This repo implements a verison of PointPillars for detecting objects in 3d lidar point clouds. Our dataset is the Lyft Level 5 dataset which contains over 17,000 lidar sweeps and full sensor readings. The full dataset is over 200gb.

Dataset Overview

The dataset is broken up into multiple scenes, each scene contains a number of samples. A sample is a group of sensor readings that occur roughly at the same time stamp. For example a sample may contain a full lidar sweep, front, back and side camera images, and a full radar sweep. Our implementation relies only on the lidar data. A sample also contains a set of 3D ground truth bounding boxes which denote objects in the environment. The Lyft Dataset API allows us the access the sample data through a unique hash string called a sample token. The lidar data that we use is given in a coordinate system with the lidar sensor as the origin. The API allows us to transform that coordinate system so the origin is at the center-back of the car. During our pre-processing we will transfor the lidar points to this frame of reference.

Data Pre-processing

Our training-validation split is done on the basis of host car. This is arbitrary and other splits are equally valid. The script train_prep.py does a number of preprocessing steps. In train_prep.py we loop through all the sample tokens in our training and validation sets and gather a list of the file paths to the lidar data and ground truth boxes. We store the transformation matrix from sensor to car space, along with the ground truth box file paths in a dict data_dict which we can index with the lidar data filepath, i.e

data_dict[lidar_file] = {'boxes':box_filepath,'trans_matrix': car_from_sensor}.

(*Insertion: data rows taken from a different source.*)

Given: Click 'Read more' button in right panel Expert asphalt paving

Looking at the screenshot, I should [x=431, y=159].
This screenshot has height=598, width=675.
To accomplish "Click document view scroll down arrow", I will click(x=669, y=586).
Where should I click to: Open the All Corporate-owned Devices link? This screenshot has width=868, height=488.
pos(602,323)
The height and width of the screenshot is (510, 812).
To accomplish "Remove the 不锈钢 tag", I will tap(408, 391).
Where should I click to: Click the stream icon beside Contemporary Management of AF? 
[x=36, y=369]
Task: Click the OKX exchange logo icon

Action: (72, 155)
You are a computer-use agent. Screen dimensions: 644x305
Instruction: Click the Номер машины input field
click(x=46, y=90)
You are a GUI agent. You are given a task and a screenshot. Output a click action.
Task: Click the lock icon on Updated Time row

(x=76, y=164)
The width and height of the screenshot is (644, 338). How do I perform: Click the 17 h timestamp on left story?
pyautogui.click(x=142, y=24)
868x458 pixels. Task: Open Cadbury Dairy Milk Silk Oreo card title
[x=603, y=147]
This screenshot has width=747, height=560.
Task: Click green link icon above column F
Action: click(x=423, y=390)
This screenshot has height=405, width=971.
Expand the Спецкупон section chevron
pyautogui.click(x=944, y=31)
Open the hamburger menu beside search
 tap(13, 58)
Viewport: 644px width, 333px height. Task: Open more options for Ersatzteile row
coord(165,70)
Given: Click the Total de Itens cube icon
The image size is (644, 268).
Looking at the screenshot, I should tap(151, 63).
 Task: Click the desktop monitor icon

We also store various quatities related to the anchor boxes as pickle files. These will be used later for computing IoUs with the ground truth boxes.

Model

Our Pytorch model is located in model/model.py. The main feature of the model that allows us to take the lidar data and repurpose it for object detection is implemented as PPFeatureNet. The idea is to group lidar points into pillars, thus forming a 2D grid on lidar space. From each point in a pillar we create a feature of length D. If we have P pillars and N points in each pillar then we can create a tensor of size [D,P,N] which is fed through a 1x1 convolutional network with C output channels giving us a [C,P,N] tensor. For each of the P pillars we rememeber its (x,y) location on the grid and scatter the [C,P,N] tensor back into a tensor of size [H,W,C,N]. Lastly we take the max over the last axis and we are left with a tensor of [H,W,C] (transposed to [C,H,W]), which we can feed into a standard 2D detection architecture.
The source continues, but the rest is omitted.